# Page extract:
##########

Such a thing that once was Rome: Battle Tanx
I’m not going to deny that this article mostly exists so that a Nintendo related item can push down the Xboxy Alan Wake, but this is still a topic near and dear to my heart. One of the forum members was selling N64 games some months back and I nabbed a few games from them. Over the course of E3 when I was staying at Kevin’s apartment in Los Angeles we played some in an attempt to have fun. One of these games was “BattleTanx” from developer 3DO.
n the year 2001, a virus has killed 99.99% of the females on Earth. Various countries fight over each other’s quarantine zones, and end up engaging in nuclear war, destroying much of civilization. The few remaining females are held by gangs who have taken over small pieces of the world. The main character, Griffin Spade, had his fiancee Madison taken away from Queens, New York by the U.S. Government. Griffin ends up separated from his fiancee, and New York City is destroyed. He claims a tank for his own and sets out to cross America and find her, battling gangs as he reaches his goal. After surviving the ruins of New York City, Griffin heads westward gaining recruits in the countryside, Chicago, Las Vegas, and San Francisco.

##########

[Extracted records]
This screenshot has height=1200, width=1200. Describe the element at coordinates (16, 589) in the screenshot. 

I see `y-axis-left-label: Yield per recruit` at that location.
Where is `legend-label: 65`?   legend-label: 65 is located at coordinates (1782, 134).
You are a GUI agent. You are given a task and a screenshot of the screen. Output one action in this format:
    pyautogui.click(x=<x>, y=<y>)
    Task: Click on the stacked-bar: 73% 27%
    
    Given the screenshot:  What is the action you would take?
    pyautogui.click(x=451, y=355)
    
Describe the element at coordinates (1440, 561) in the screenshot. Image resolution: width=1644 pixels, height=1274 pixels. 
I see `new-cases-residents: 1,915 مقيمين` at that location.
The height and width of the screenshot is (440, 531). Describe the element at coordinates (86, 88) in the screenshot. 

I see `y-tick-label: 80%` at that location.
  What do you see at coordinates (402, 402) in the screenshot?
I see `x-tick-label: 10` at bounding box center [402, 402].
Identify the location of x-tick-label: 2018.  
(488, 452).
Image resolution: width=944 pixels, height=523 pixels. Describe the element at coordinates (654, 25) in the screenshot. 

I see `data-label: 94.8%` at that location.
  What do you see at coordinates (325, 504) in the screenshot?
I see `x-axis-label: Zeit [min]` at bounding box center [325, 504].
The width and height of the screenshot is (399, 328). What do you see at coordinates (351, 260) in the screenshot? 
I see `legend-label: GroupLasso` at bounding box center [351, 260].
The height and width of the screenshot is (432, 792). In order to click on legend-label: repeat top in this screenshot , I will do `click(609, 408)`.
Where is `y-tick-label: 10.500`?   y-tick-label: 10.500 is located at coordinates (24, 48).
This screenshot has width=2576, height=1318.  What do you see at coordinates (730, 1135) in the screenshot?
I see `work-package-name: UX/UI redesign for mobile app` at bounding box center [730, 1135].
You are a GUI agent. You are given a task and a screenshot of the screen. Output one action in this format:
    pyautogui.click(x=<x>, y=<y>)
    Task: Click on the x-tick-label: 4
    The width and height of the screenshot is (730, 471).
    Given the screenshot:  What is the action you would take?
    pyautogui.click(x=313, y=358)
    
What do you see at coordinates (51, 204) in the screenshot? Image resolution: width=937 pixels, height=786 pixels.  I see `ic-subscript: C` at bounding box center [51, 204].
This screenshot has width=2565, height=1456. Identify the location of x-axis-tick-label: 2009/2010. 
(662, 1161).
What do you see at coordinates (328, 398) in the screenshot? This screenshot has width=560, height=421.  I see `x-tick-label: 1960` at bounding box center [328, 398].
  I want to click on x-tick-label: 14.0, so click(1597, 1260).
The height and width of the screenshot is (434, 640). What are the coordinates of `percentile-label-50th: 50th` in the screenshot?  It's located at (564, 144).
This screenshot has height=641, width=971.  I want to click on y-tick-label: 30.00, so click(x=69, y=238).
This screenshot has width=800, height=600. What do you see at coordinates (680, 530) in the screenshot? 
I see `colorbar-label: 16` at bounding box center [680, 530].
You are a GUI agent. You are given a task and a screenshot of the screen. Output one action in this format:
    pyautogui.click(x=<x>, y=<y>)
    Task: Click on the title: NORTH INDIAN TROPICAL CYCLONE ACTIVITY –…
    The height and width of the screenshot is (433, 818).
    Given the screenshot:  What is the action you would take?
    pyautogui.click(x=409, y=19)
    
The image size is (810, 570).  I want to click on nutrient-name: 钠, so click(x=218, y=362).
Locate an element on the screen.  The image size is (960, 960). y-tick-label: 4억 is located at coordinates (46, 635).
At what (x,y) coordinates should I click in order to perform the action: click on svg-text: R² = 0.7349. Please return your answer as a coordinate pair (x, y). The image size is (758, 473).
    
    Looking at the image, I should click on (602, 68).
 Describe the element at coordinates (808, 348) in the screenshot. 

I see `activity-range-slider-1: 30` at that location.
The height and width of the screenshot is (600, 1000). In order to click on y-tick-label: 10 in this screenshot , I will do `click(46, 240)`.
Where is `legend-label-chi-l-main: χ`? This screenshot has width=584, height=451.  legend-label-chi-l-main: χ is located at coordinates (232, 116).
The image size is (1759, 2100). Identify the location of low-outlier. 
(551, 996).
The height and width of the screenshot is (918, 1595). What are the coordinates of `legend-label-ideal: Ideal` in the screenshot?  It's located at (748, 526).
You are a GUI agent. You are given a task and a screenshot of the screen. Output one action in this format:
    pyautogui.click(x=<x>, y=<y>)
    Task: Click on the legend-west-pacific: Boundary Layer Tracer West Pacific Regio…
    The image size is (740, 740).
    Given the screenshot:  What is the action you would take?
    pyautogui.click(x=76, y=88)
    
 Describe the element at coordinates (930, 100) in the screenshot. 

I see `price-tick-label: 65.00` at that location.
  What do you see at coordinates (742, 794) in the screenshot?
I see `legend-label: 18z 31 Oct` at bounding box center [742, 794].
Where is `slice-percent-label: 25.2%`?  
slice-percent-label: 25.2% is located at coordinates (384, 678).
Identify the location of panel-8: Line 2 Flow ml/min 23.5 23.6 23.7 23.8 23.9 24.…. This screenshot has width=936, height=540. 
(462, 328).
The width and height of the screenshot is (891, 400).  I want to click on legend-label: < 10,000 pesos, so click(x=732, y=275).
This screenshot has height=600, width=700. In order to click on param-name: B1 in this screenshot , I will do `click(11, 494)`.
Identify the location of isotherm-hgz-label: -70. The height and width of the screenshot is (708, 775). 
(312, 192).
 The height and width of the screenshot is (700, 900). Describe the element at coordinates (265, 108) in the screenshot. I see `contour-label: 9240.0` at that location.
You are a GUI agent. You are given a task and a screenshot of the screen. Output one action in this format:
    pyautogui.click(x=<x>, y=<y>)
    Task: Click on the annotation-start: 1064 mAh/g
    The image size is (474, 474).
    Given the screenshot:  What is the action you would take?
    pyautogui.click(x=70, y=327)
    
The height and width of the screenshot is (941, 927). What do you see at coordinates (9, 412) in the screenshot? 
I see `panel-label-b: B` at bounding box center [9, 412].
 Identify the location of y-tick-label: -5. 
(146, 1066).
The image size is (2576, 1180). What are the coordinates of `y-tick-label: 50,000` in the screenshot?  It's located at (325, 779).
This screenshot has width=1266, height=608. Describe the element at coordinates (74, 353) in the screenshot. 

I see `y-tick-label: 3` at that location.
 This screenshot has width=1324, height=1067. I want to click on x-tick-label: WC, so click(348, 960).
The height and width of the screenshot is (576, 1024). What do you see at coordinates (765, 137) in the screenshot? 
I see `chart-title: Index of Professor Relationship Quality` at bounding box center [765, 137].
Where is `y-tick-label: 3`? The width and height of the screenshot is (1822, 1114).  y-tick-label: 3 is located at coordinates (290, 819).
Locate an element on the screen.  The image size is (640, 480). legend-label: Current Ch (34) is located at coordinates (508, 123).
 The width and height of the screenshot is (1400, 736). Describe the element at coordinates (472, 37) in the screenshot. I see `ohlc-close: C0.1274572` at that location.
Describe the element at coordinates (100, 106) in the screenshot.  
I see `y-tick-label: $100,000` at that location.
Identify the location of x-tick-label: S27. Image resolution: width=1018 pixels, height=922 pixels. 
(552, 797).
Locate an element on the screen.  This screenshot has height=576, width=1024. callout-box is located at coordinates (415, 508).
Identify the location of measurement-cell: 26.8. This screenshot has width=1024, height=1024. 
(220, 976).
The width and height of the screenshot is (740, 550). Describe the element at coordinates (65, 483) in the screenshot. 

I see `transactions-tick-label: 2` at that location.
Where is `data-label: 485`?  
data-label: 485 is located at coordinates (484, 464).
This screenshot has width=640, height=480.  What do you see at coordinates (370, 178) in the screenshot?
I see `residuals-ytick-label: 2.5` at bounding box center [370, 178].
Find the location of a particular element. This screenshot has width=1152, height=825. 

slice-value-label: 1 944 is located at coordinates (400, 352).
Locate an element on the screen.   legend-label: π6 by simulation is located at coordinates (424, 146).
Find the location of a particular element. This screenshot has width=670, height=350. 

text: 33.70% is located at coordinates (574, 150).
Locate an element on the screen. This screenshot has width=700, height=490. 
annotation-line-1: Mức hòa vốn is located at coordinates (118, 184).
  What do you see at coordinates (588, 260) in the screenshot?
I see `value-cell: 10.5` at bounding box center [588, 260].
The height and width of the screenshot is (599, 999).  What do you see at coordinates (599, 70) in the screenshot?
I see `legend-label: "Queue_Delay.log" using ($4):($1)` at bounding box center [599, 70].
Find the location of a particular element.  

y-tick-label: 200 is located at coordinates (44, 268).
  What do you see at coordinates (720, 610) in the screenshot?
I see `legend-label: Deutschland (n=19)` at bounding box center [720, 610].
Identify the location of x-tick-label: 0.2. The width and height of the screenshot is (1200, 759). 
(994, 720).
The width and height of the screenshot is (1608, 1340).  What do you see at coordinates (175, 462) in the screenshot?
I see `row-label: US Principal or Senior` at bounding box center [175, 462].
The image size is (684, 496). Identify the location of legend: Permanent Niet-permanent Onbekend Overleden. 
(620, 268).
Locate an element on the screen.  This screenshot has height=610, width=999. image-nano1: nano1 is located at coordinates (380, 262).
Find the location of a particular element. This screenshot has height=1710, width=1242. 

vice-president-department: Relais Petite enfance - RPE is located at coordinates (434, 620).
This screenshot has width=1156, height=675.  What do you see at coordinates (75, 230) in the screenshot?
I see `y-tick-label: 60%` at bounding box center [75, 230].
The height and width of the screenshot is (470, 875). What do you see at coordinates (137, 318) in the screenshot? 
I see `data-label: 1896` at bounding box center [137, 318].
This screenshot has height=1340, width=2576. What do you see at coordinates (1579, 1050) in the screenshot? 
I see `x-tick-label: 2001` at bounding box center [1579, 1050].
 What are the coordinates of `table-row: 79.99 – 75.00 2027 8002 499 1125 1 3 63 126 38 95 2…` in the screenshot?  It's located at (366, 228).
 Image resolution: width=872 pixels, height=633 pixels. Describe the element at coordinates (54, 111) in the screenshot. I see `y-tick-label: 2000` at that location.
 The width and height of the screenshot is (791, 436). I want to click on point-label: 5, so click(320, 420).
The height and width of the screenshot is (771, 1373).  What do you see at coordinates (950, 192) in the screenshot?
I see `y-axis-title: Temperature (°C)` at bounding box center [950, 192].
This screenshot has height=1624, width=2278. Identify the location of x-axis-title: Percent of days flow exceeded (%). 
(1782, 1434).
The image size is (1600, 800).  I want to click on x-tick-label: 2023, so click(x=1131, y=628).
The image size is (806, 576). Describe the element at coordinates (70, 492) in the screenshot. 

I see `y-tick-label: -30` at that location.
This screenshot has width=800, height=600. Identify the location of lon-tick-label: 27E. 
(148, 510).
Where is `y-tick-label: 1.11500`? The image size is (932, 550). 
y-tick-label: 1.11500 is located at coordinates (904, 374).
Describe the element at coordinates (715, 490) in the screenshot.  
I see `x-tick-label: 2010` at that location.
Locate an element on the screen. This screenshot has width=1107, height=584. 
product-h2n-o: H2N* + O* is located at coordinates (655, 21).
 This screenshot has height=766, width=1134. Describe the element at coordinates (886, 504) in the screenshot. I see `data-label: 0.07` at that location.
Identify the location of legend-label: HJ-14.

##########

# Exercise set:
• A. Write out part of the BattleTanx article word for word, beginning at the words "Such a thing" and ending after the words "from developer 3DO.".
• B. According to the BattleTanx article, which developer made BattleTanx?
• C. Continue the BattleTanx article from the point where it ends.
The rows have no connection to the BattleTanx article.

# Answer set:
• A.
Such a thing that once was Rome: Battle Tanx
I’m not going to deny that this article mostly exists so that a Nintendo related item can push down the Xboxy Alan Wake, but this is still a topic near and dear to my heart. One of the forum members was selling N64 games some months back and I nabbed a few games from them. Over the course of E3 when I was staying at Kevin’s apartment in Los Angeles we played some in an attempt to have fun. One of these games was “BattleTanx” from developer 3DO.

• B. 3DO

• C.
However, I believe Batman said it best when he stated, “Things change.”
Now let me clear about something here. “BattleTanx” features fully destructible environments a nuclear bombs as a regular recurring weapon. The bomb is detonated directly in front of your tank, destroying everyone but you and other tanks unless they had low health or were very close to the explosion when it went off. This alternate timeline has far more advanced technology than we could ever hope for but only in the form of tanks. Buildings still collapse like they were nothing but paper both because of nukes and normal bullets.
You can see an example of this at about 6:17 in this wacky video. As a note, it was definitely played on an emulator here as the real game is not that smooth. In fact, this brings me to the real point of this article.
I had so much fun (SO MUCH) with “BattleTanx” when I rented it in my youth. It was a game with nukes and it had FOUR PLAYER SPLITSCREEN on the good ole Nintendo 64. It mixed things up from playing “GoldenEye” and “Super Smash Bros” for hours and featured a variety of modes. One such mode is Battlelord (featured in the above video) where each tank/team has a home base with one of the few surviving women of the world in it. It was your duty to go and steal the other team’s girl and bring them back. Exactly like capture the flag, basically, only with women as objects.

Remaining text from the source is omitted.